Immigration Bad for Us: Book

Mindelle Jacobs, Welland Tribune (Welland, Ontario), October 2, 2009

For years, Canadians have been led to believe that mass immigration is necessary to fill labour shortages, make up for our low fertility rates and finance expensive social programs.

In a shot across the bow of political correctness, a new book by the Fraser Institute argues that these beliefs are myths and calls for a serious debate on Canadian immigration policy.

“Many of the reasons with which Canada justifies its high immigration intake are simply not valid and the economic and social costs are not open to discussion,” writes James Bissett, a former executive director of the Canadian Immigration Service.

“We may not yet have reached the tipping point,” he warns in the book, The Effects of Mass Immigration on Canadian Living Standards and Society. “But if we continue to sleepwalk into the 21st century and ignore this issue, we may find out too late that Canada has been unalterably changed.”

Various contributors weigh in on what they see as the consequences of mass immigration–Canada’s annual immigration rate is the highest in the world–and offer prescriptions for change.

Bissett calls for a temporary moratorium on new immigrants until the backlog has been eliminated.

He points out 80% of our immigrants are not in the skilled worker category but, rather, enter or are allowed to stay for humanitarian reasons or because they’ve been granted refugee status.

Canada needs to update its point system for selecting skilled workers so it better reflects the needs of the labour force, he adds.

In his essay, U. S. academic Vernon Briggs questions the quality of university education in certain immigrant-source countries. Very few Third World nations have elite universities, he writes, noting that only one institution from outside the industrialized world, the State University of Moscow, is on the list of the top 100 universities.

“The only way to ensure that the immigrants chosen will do better is to be more selective,” Briggs writes. “If Canadian universities chose foreign students the way (Citizenship and Immigration Canada) selected immigrants, half their classes would flunk out.”
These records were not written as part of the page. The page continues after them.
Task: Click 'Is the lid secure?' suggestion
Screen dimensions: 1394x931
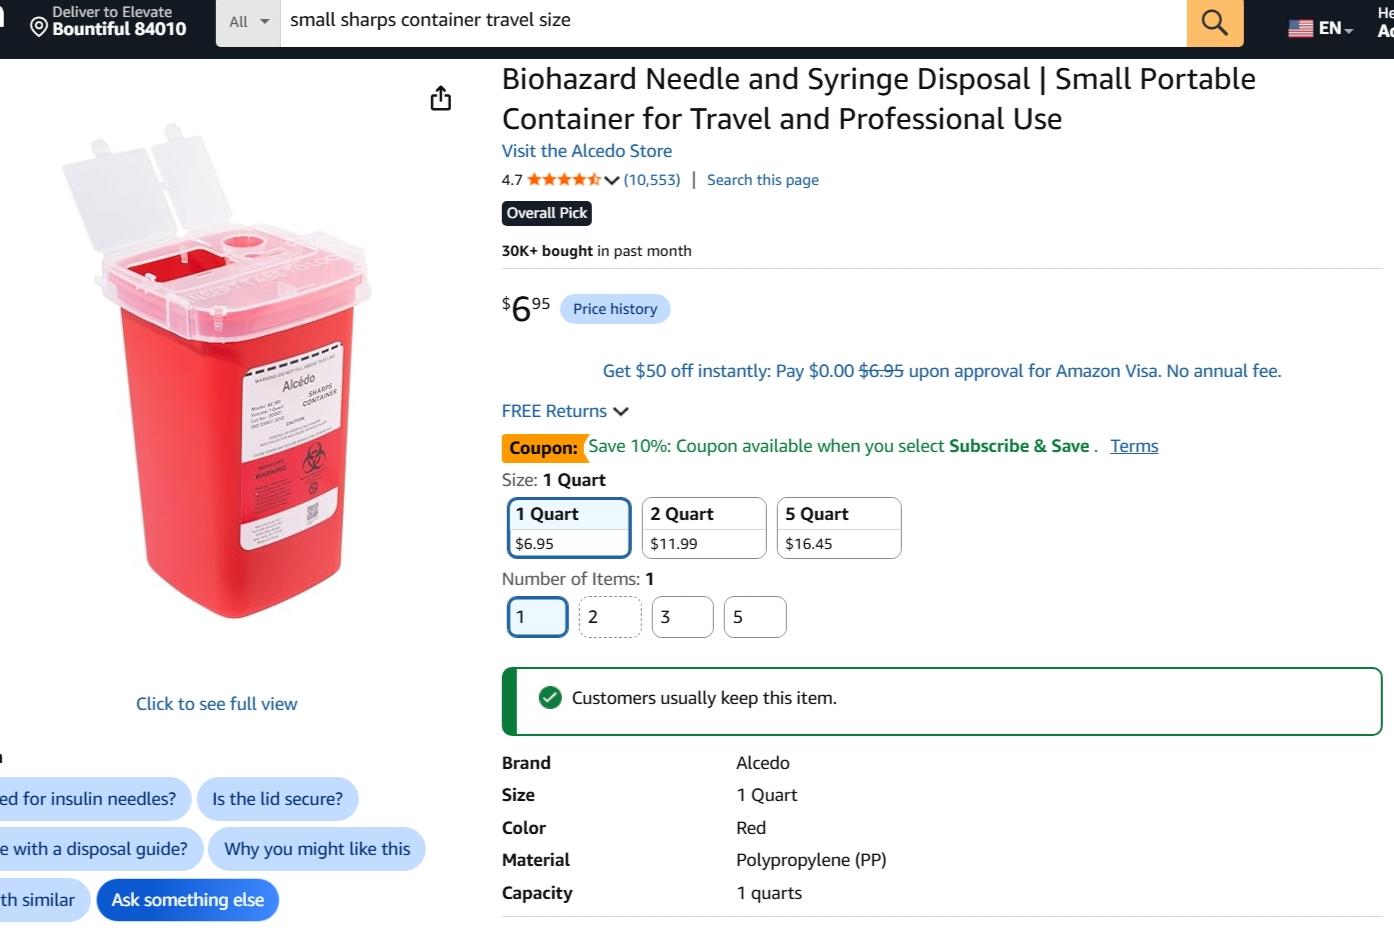Action: [x=277, y=799]
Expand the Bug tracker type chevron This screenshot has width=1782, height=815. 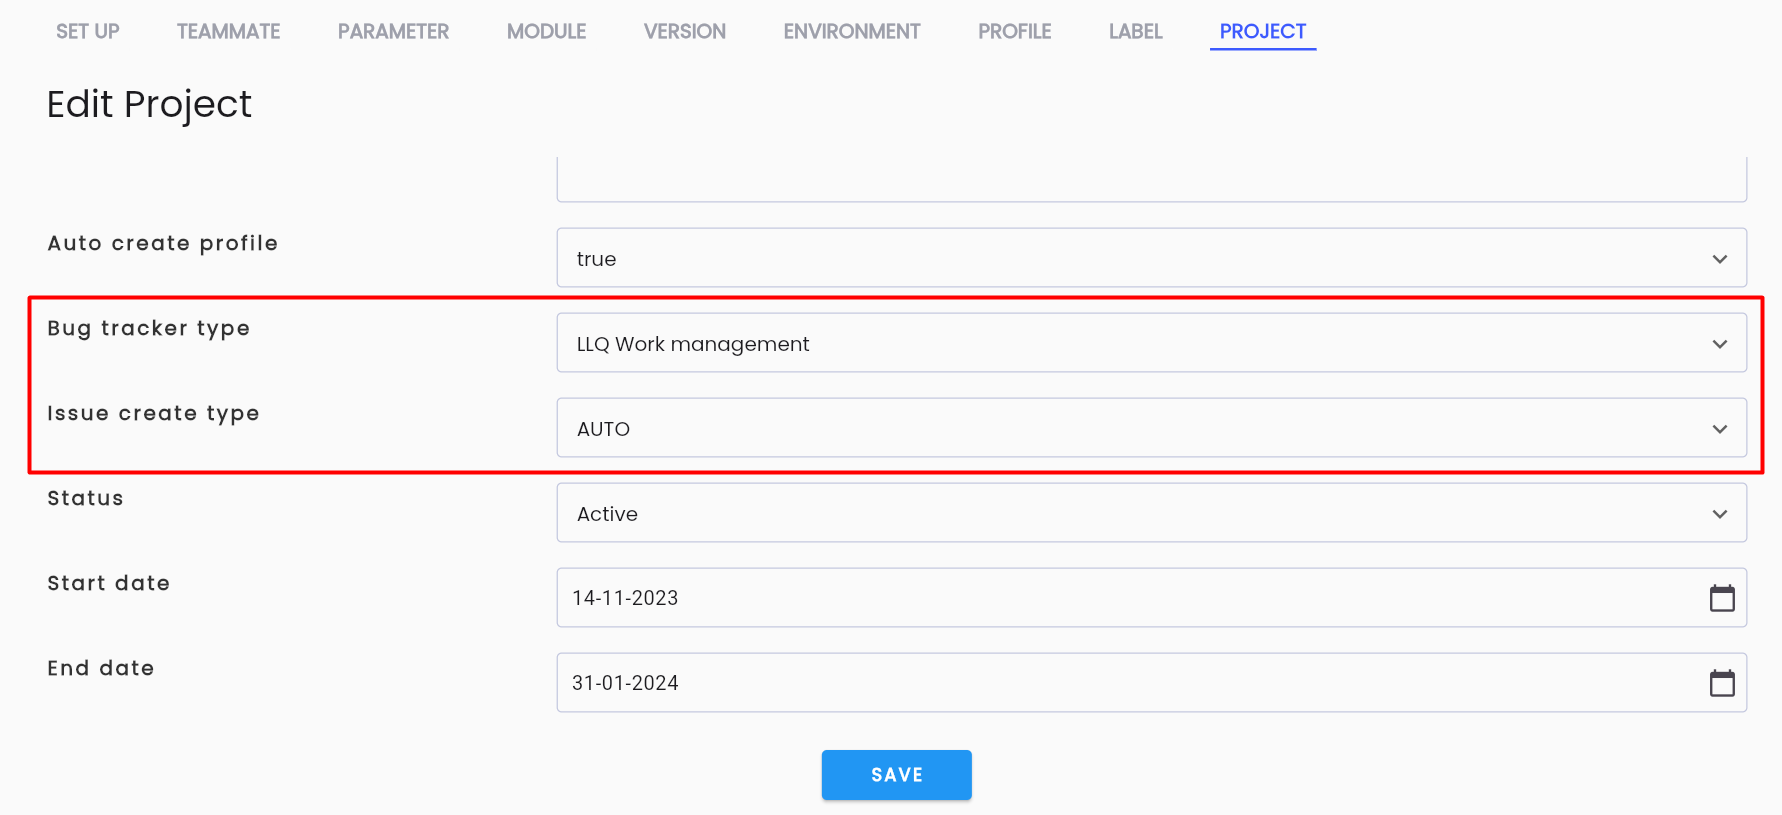[x=1719, y=344]
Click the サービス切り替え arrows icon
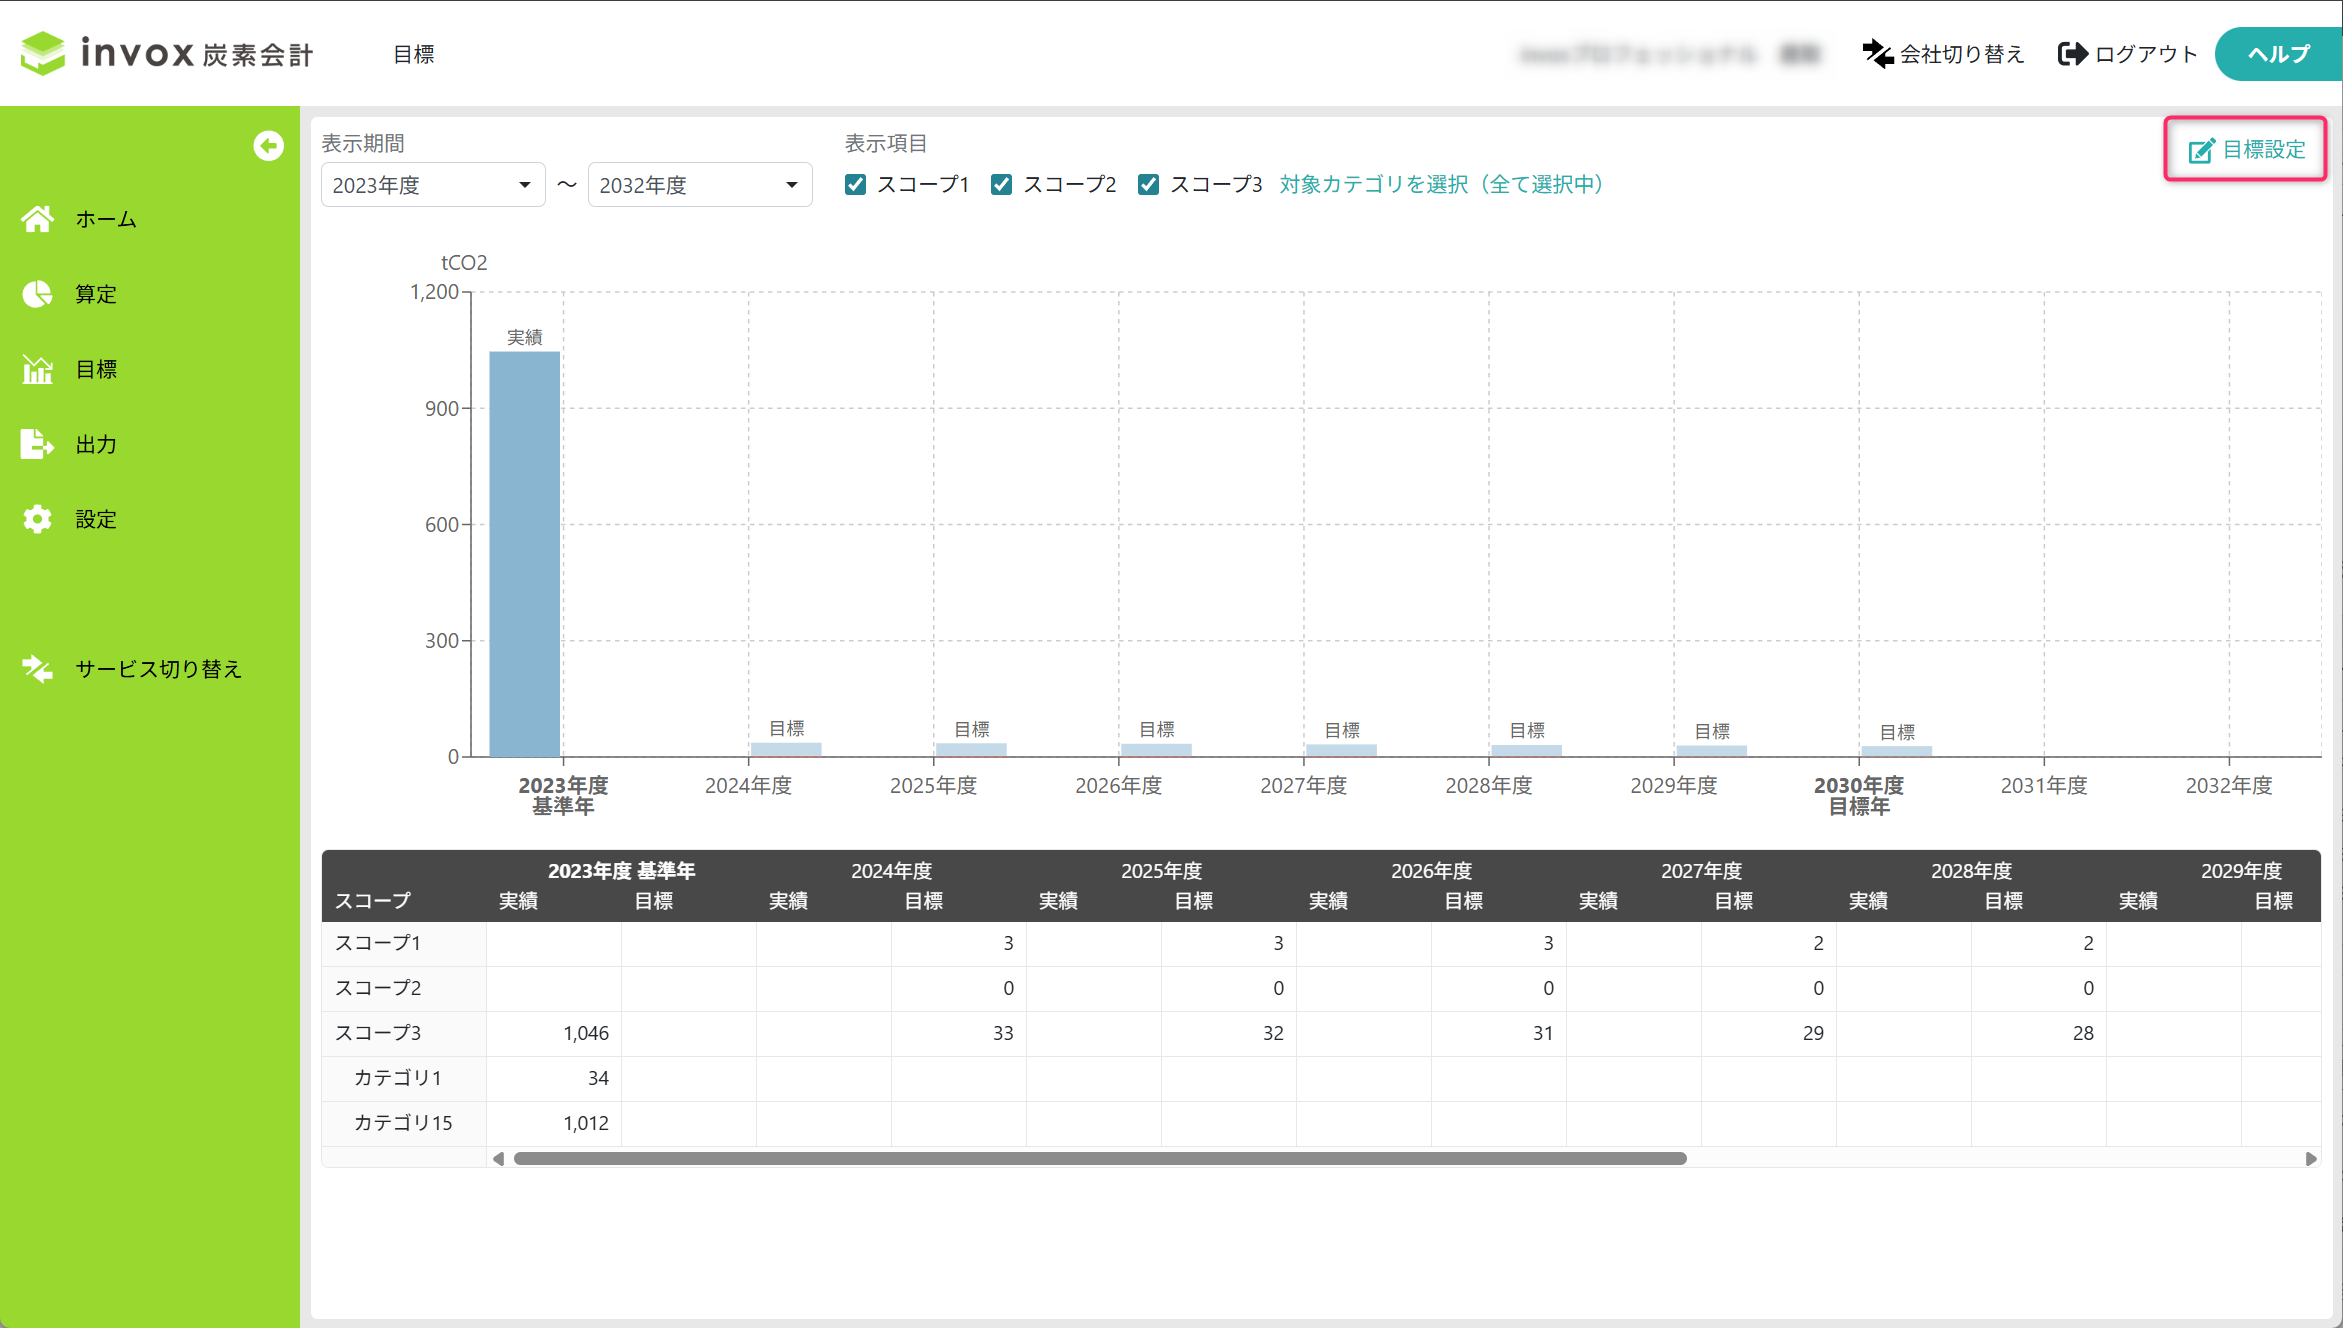Screen dimensions: 2343x1328 point(38,669)
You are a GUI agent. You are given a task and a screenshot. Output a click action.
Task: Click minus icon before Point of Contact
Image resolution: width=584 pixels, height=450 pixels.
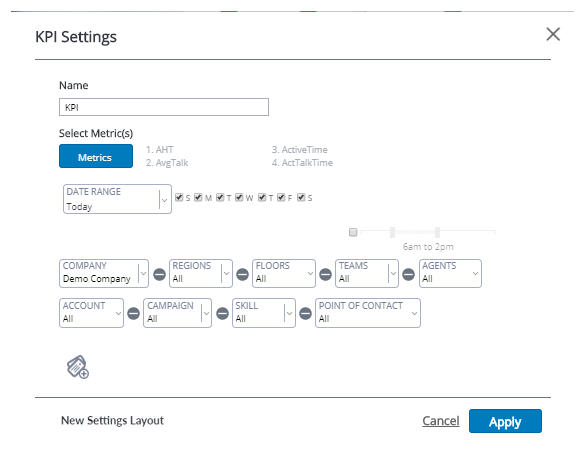[305, 314]
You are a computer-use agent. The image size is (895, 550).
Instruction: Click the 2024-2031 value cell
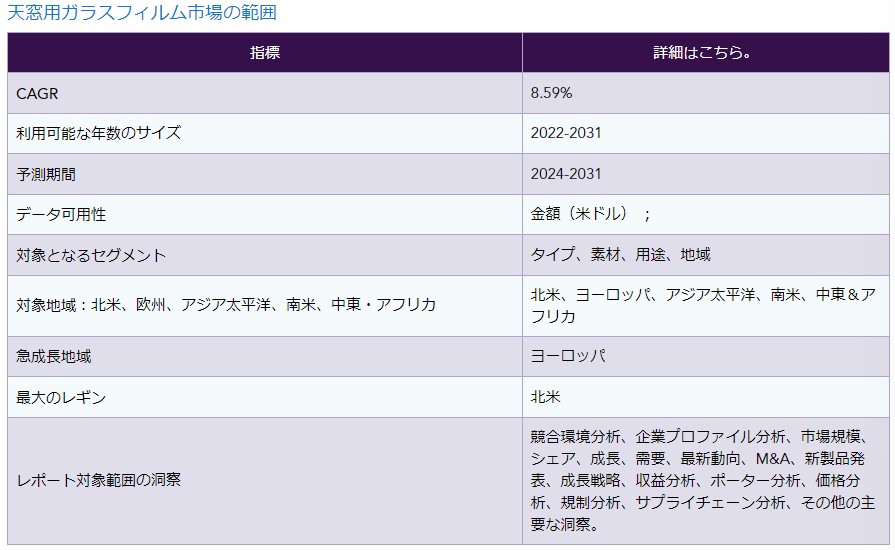(x=566, y=174)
Herb Grubel, Fraser Institute senior fellow and co-editor of the book, examines the feasibility of financing social programs like pensions, welfare and health care and concludes that in order to meet such objectives immigration would have to skyrocket to 165 million by 2050. That year alone, we would have to take in seven million immigrants, he says.

That, he adds, creates the “impossibly large” problem of finding jobs for all those people.

The book also contends that high rates of immigration threaten to undermine our national identity and social fabric.

Canada has become nothing more than a “global suburb” for immigrants with Canadian passports living abroad, argues Stephen Gallagher, of the Canadian International Council, a foreign policy think-tank.

And Salim Mansur, who also writes a weekly column for Sun Media, warns that Canada’s secular, liberal-democratic character and security are endangered by unrestrained immigration.

“Religious or cultural wars are won and lost on the grounds of how confidently and tenaciously antagonists hold to their respective . . . values,” Mansur writes.

Critics will no doubt view this book as an anti-immigrant diatribe. On the contrary, it’s a plea for a smart, retooled immigration policy and a slap in the face to those who would stifle discussion on such a crucial issue.